Gut microbiome dysbiosis can lead to the dysregulation of various important physiologic functions, such as production of small molecules that interact with the host, synthesis of essential amino acids, and regulation of fat metabolism, which can in turn contribute to the development of systemic inflammation (4). Over recent decades, many studies have found that the gut microbiome and its metabolites play important roles in the pathologic development and progression of several systemic inflammatory diseases, including inflammatory bowel disease, inflammatory arthritis, multiple sclerosis, and systemic lupus erythematosus (4). However, to the best of our knowledge, no study has examined the association between the gut microbiome and hand OA. Elucidating this association would help clarify the role of the microbiome in the development of hand OA and contribute to potential translational opportunities for the prevention and treatment of this common condition.

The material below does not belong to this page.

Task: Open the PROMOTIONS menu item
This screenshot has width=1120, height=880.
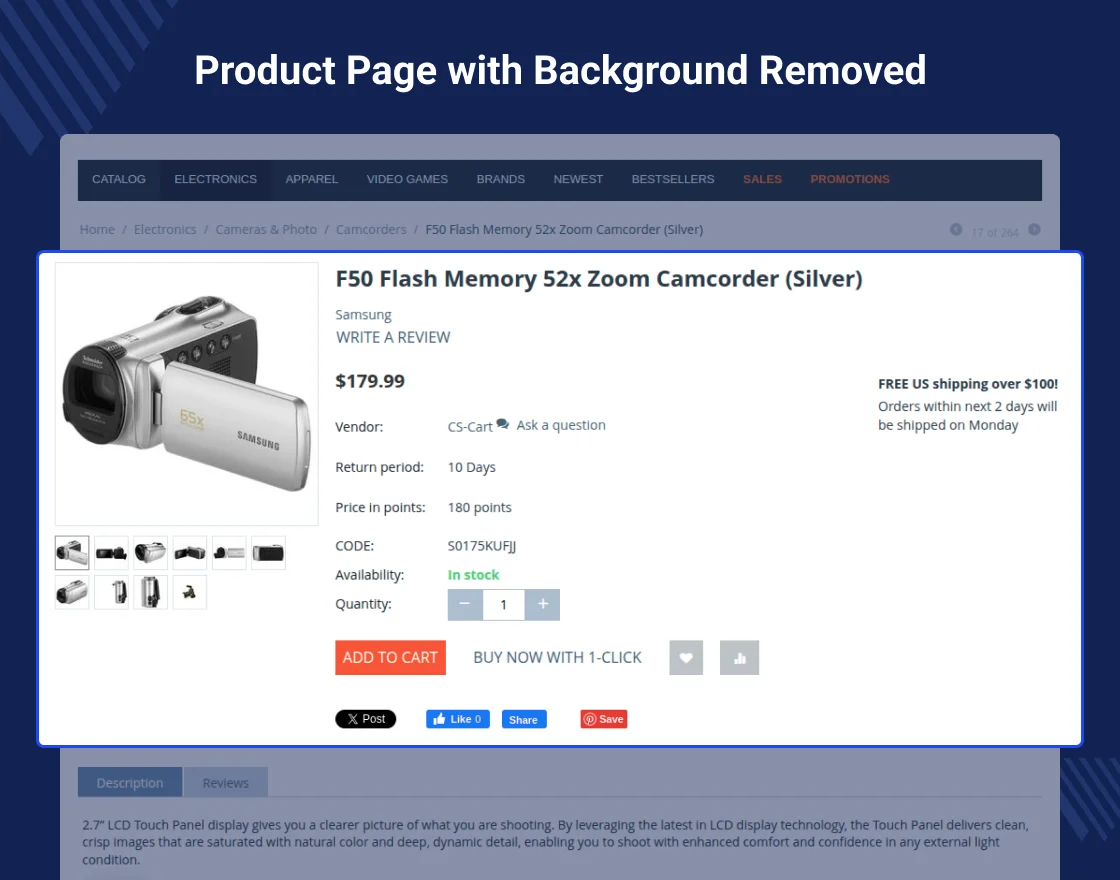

To help fill this knowledge gap, we examined the association between the gut microbiome and prevalent symptomatic hand OA, using data collected from the Xiangya Osteoarthritis (XO) Study, a population‐based observational study conducted among the residents of rural areas of China.
PATIENTS AND METHODS
Study participants
The XO Study is a population‐based longitudinal study of the natural history of and risk factors for the development of OA in a rural area of China (ClinicalTrials.gov identifier: NCT04033757) (5). Participants in the XO Study were a randomly selected sample of residents age ≥50 years from rural mountainous villages in Longshan County in the Hunan Province. Specifically, for selection of the initial 14 communities, we first adopted a sampling method of probability proportionate to population size. All of the villages in the selected communities were then listed in a random order. The village‐to‐village recruitment began in the first village in the first community until the number of participants in that community met the predetermined quota. Eventually, a total of 25 rural mountainous villages in Longshan County were included in the XO Study. Of note, the XO Study includes 3 subcohorts (i.e., subcohorts I, II, and III), comprising participants recruited in 2015, 2018, and 2019, respectively.

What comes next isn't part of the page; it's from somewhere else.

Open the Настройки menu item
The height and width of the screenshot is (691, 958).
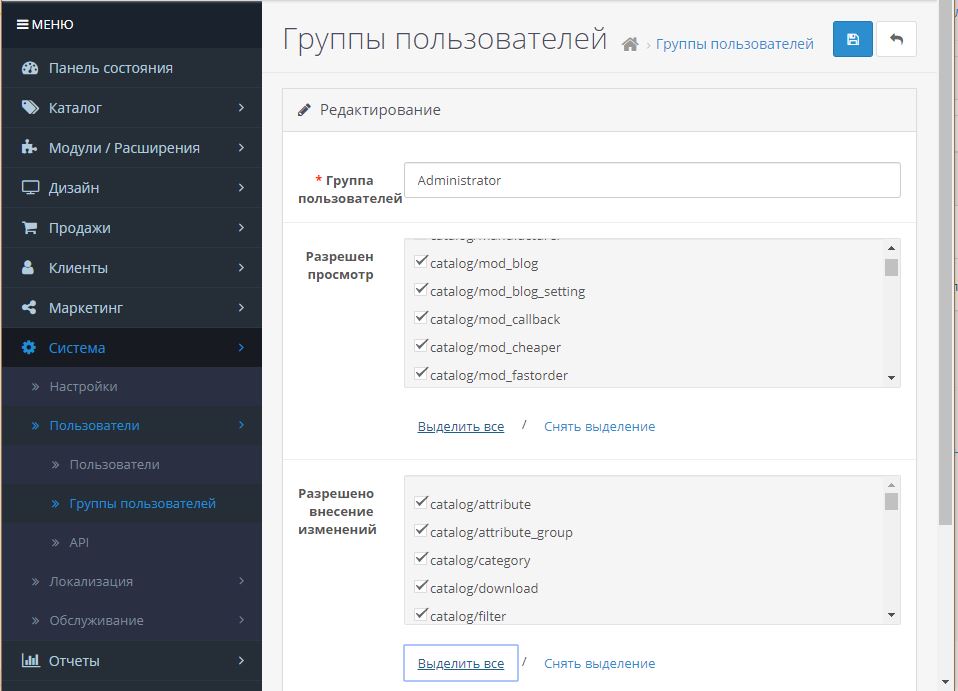click(83, 387)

The XO Study was approved by the Research Ethical Committee of Xiangya Hospital, Central South University (approval no. 201510506). All participants gave their written informed consent to participate in the studies.
Assessment of hand OA
Posteroanterior radiographs of both hands were obtained from each participant in the XO Study. Radiographs of the bilateral second to fifth distal interphalangeal joints, second to fifth proximal interphalangeal joints, first to fifth metacarpophalangeal joints, thumb interphalangeal joints, and thumb base (carpometacarpal) joints were graded using a modified Kellgren/Lawrence (K/L) scale for radiographic hand OA (6). All hand radiographs were read by a single musculoskeletal researcher (TY; an orthopedic surgeon who was the primary reader). With each new batch of radiographs (n = 50 films), we commingled 5 previously read radiographs to test intrarater reliability. For assessment of interrater reliability, another reader (ADO; a musculoskeletal imaging specialist) scored a selected subset of 30 films independently. Intra‐ and interrater reliabilities were assessed using kappa statistics with 95% confidence intervals (95% CIs). Radiographic hand OA was defined as the presence of a K/L radiographic severity grade of ≥2 in any of the joints of each hand (i.e., those joints listed above). The intrarater reliability for the identification of radiographic hand OA (presence versus absence) was a kappa of 0.91 (95% CI 0.83–0.99), and the interrater reliability was a kappa of 0.71 (95% CI 0.45–0.96).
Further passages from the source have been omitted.